I just got in from shopping.
I need to lie down.
We have Spring Break coming up, so I wanted to get a few things. The first place I went was Academy. I am all over that place...like, I love everything in there. Leggings, hoodies, t-shirts, shorts...socks, shoes. I LOVE IT ALL. It's my happy place.
And then...it was time to head to the mall to look for a swimsuit. DAH, DAH. DAHHHHH.
And in a dressing room, with a hand-full of swimsuits to try on...THINGS. GET. REAL.
I can cover up a lot. Foundation, under-eye cream, concealer...even sunglasses...these are all my friends. I love me a cardigan or a little jacket. Long shorts, track-suits and leggings. Ahhh...
But stand half-nekked under the bright fluorescent lights of a department store dressing room and there's no hiding. And, I don't know about you, but I felt like I'd had a cardio work-out after I was done...pulling, reaching, shimmy-ing...is that even a word? I had about worked up a sweat! WHEW!
Side note: the other day when I was looking for shorts, I told Joshua, "I really like the longer shorts...for me." And he said, "I agree...I don't want to see that much of you."
*slow blink*
I try not to say anything about body issues in front of anyone. I am very thankful to be healthy. I really don't want to pass down any negative feelings about how I look down to my children...or my friends. Truth is, the shape I'm in has nothing to do with how God made me...and everything to do with eating habits, physical activity (or the lack thereof)...and birthing 4 children. Can I get an Amen on the last one?
And as much as I want to start running with my daughter, it's just a matter of time before my bladder falls smack out on the ground...and no one wants to see that. Am I right?
What if we uncover all that we've covered up...on the inside? Lay it right out in the open. If we really are about what's in our hearts and not what's on the outside...then why do we spend so much time adorning our outer person?

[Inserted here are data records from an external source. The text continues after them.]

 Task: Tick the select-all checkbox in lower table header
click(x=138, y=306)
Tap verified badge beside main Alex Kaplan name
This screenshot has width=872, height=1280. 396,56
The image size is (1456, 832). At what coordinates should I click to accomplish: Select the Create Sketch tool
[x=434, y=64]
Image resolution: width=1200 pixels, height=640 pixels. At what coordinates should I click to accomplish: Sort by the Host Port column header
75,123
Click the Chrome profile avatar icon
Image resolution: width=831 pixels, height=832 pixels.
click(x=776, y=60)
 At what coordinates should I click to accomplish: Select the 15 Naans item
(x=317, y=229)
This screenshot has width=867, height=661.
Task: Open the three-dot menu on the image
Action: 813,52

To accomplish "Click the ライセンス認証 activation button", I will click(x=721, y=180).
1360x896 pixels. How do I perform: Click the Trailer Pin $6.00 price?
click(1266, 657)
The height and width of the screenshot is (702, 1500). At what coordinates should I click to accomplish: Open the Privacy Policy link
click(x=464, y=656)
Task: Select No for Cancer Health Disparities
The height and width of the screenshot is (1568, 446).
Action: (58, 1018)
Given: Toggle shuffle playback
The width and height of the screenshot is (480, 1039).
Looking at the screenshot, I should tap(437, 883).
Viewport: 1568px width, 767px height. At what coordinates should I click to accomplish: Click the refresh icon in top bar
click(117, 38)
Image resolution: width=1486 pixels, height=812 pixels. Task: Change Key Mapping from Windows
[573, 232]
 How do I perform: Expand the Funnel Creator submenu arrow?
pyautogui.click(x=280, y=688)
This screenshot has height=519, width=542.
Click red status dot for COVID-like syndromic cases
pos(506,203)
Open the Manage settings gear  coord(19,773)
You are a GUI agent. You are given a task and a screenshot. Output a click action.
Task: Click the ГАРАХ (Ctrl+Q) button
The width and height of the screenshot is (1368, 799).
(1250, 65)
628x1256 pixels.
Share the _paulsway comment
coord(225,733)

There are lots of things we cover up besides the "problem areas" of our bodies. We cover up our beliefs. Sometimes, we do. We fear losing our jobs or our reputations or our friends...maybe even our families. We fear that we might hurt someone's feelings. We fear that we can't defend our beliefs if someone questions us about them.
We cover up our abilities. Sometimes we say we are "too busy." Sometimes it seems easier to just let someone else do it.
We cover up anger, hurt, disappointment. We cover up our insecurities. We cover up how we really act at home.
Sometimes, we cover up our dreams. We question whether or not it could really be. What if we tried? What if we fail?
Everyone will know.
Sometimes, we cover up our sin.
But God made us and He sees all of us...the good that we show, and the not-so-good that we try to hide.
What if...we laid it all at His feet?
All...of us.
And let Him work...and let Him lead.